Adherence to this principle will ensure that the courts interpret RICO consistently with international law. United States courts "`are not to read general words... without regard to the limitations customarily observed by nations upon the exercise of their powers.'"
 In re Maxwell Communication Corp.[1996] USCA2 753; , 93 F.3d 1036, 1047 (2d Cir. 1996) (quoting United States v. Aluminum Co. of Am., 148 F.2d 416, 443 (2d Cir. 1945)).

Applying these rules of construction, Canada's contention that RICO abrogates the revenue rule fails. "A party contending that legislative action changed settled law has the burden of showing that the legislature intended such a change." Green v.
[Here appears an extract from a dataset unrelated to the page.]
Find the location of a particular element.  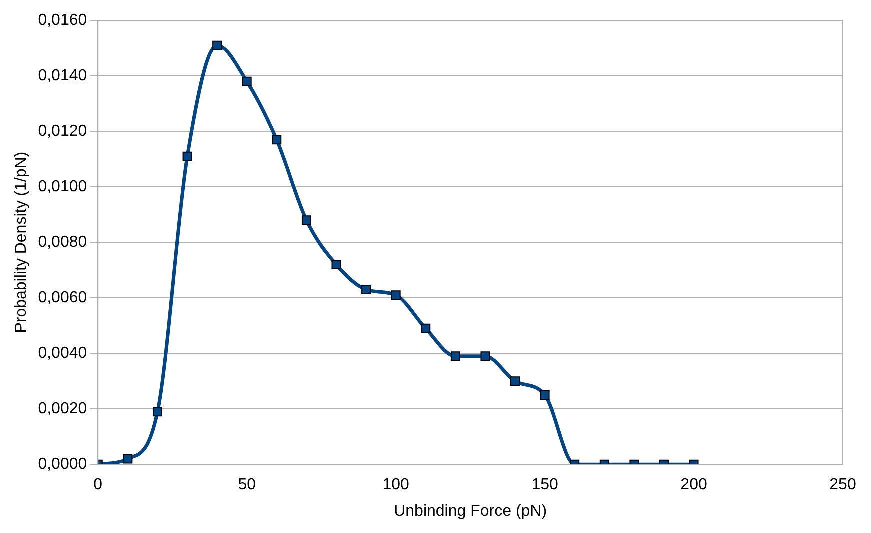

x-tick-label: 0 is located at coordinates (98, 485).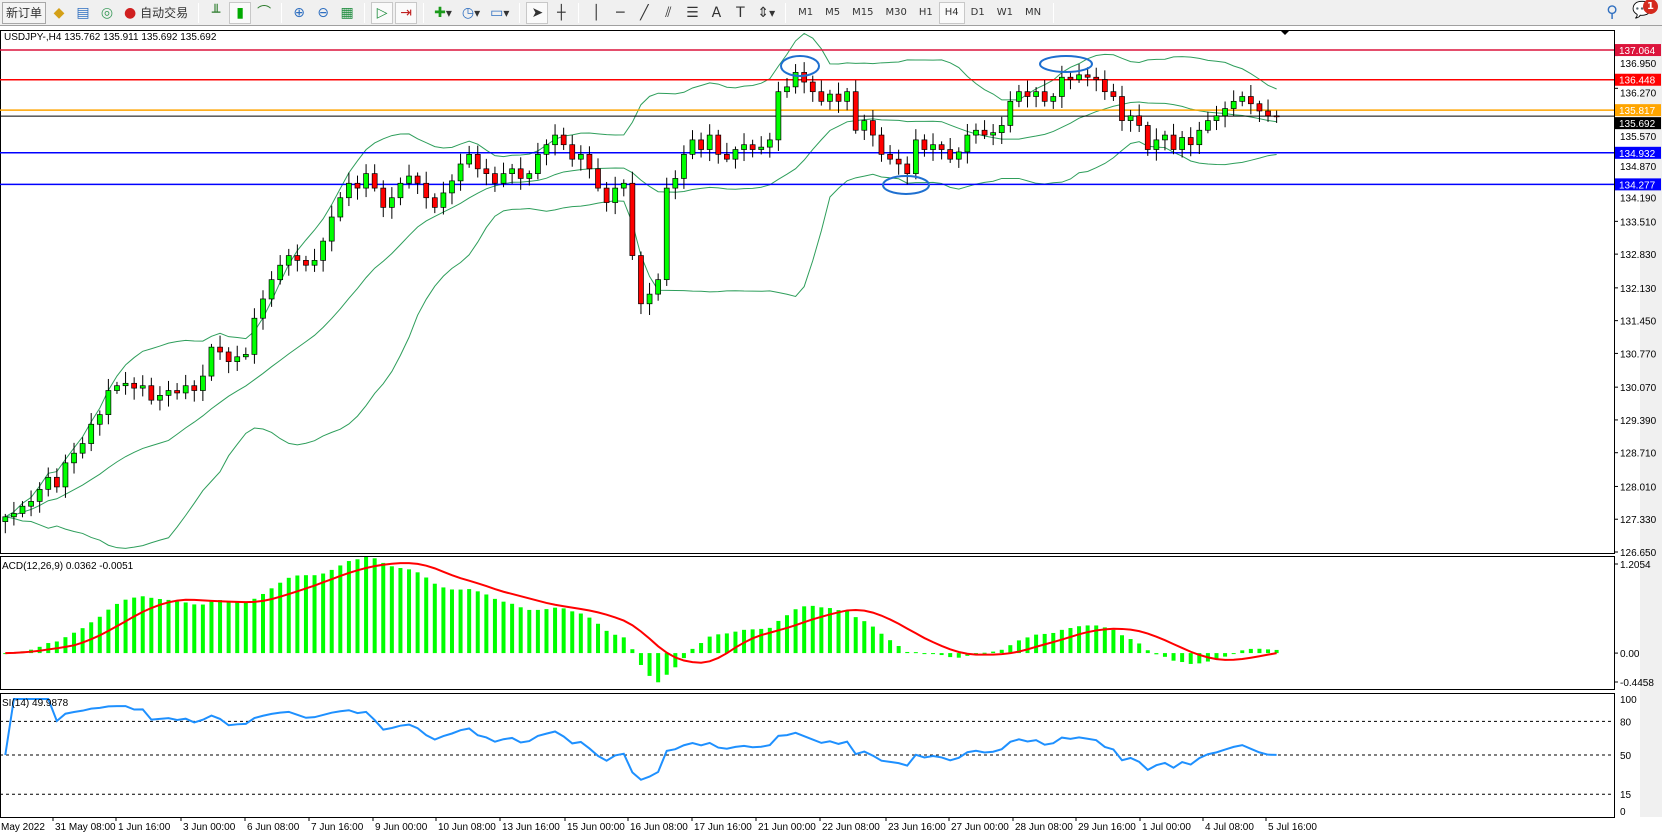 Image resolution: width=1662 pixels, height=838 pixels. I want to click on time-label: 6 Jun 08:00, so click(274, 828).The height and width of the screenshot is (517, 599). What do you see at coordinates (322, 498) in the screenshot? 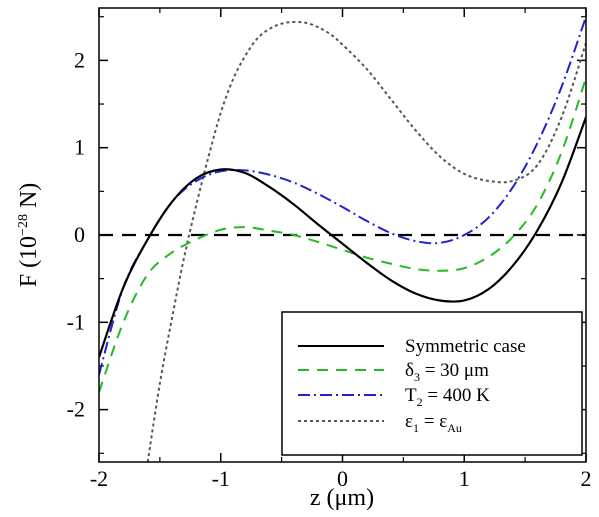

Bock Laundry Mach. Co., [1989] USSC 96; 490 U.S. 504, 521 (1989); see Tome v. United States, [1995] USSC 2; 513 U.S. 150, 163 (1995) (plurality opinion) (quoting Green). We respectfully conclude that Canada has not carried this burden. The language and structure of RICO and its legislative history offer no hint that Congress intended the statute to afford a civil remedy to foreign nations for the evasion of foreign taxes.